131’ is Emarosa’s second record with singer Bradley Walden and this record had me saying “Johnny who?” after every damn song. ‘131’ represents Emarosa at the top of their game. Everything is bigger, sharper and just oh so much more on point than the band has ever been. Openers of ‘Hurt’ and ‘One Car Garage’ perfectly encapsulate what this record is all about: soulful melodies, monolithic soundscapes and emotive undertones. Following up from these two, ‘Sure’ capitalises on that middle point as it bursts into your ear drums in a flutter of huge choruses that envelope you from every angle. These tracks are a fantastic beginning to ‘131’, as they satisfy deeply and peak your interest about what’s to come next. And what come’s next is fucking sensational!
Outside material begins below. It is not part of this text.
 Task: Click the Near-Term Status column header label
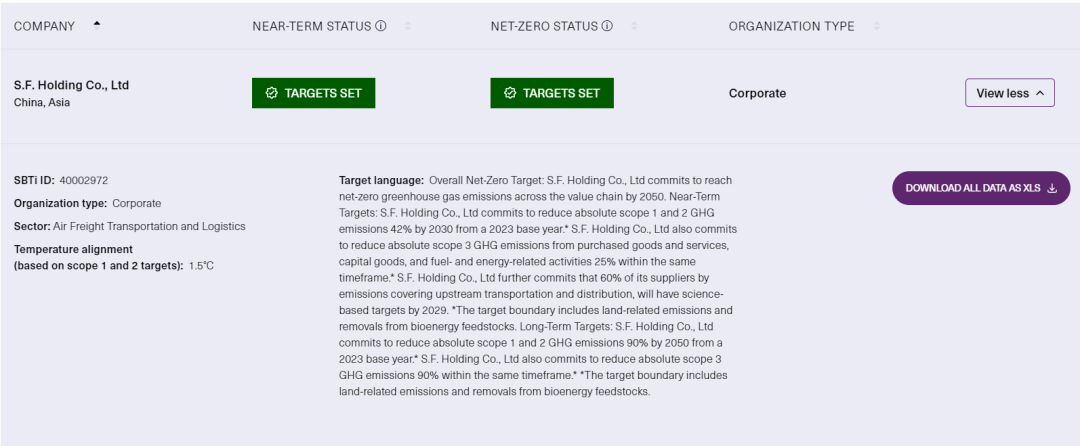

Miracle’ is an utterly heart-wrenching rock song about Walden’s wife sadly having a miscarriage. On its surface, it just feels and sounds like another break-up song but as you really listen to and digest the lyrics and the sound bed they reside over, you begin to feel the pain of this couple’s loss as you understand what the song is actually about. If ‘Miracle’ doesn’t hit you in the feels, then ‘Porcelain’ will be the one to do it. It begins as delicate as the title material, the song itself feeling fragile and frail before it launches into one of the most earth-shattering choruses of the record. It’s both gentle and woeful as it is intense and hopeful. Every melody, every word, bass note and snare hit all work in synergy to culminate the most powerful song here. And that’s definitely the defining factor of ‘131’: everything just works so damn well together. The guitar lines beautifully wrap and twist around Walden’s soulful and emotive voice whilst the rhythm section push and pull the songs in the direction they need to for you to feel fully and uncontrollably overwhelmed.

Once again I gotta say, ‘Fuck. What an album’.

Alcest – ‘Kodama’

Released: September 30th, 2016

Label: Prophecy Productions

Rating: 90/100

Words: Owen Morawitz

Deafheaven may have broken through the ‘blackgaze’ glass ceiling in recent years, but it was French atmospherics Alcest who were diligently stoking the furnace almost a decade ago, with landmark releases like their 2007 debut ‘Souvenirs d’un autre monde‘ (‘Memories From Another World’) and 2010’s elegiac ‘Écailles de Lune’ (‘Moon Scales’). After completely embracing their shoegaze metamorphosis and emerging as a delicate creature born of wistful melodies on 2014’s ‘Shelter’, the group’s fifth album ‘Kodama’ finds the duo of Niege & Winterhalter revisiting their dark and murky roots. This grandiose album is a concept record inspired by Princess Mononoke, the popular fantasy anime film directed by animation legend and Studio Ghibli co-founder, Hayao Miyazaki, and ‘Kodama’ is an exercise in restrained transience; a collection of gorgeous musical arrangements that flirt and foray between darkness and light like a curious moth circling a bright and yet distant flame.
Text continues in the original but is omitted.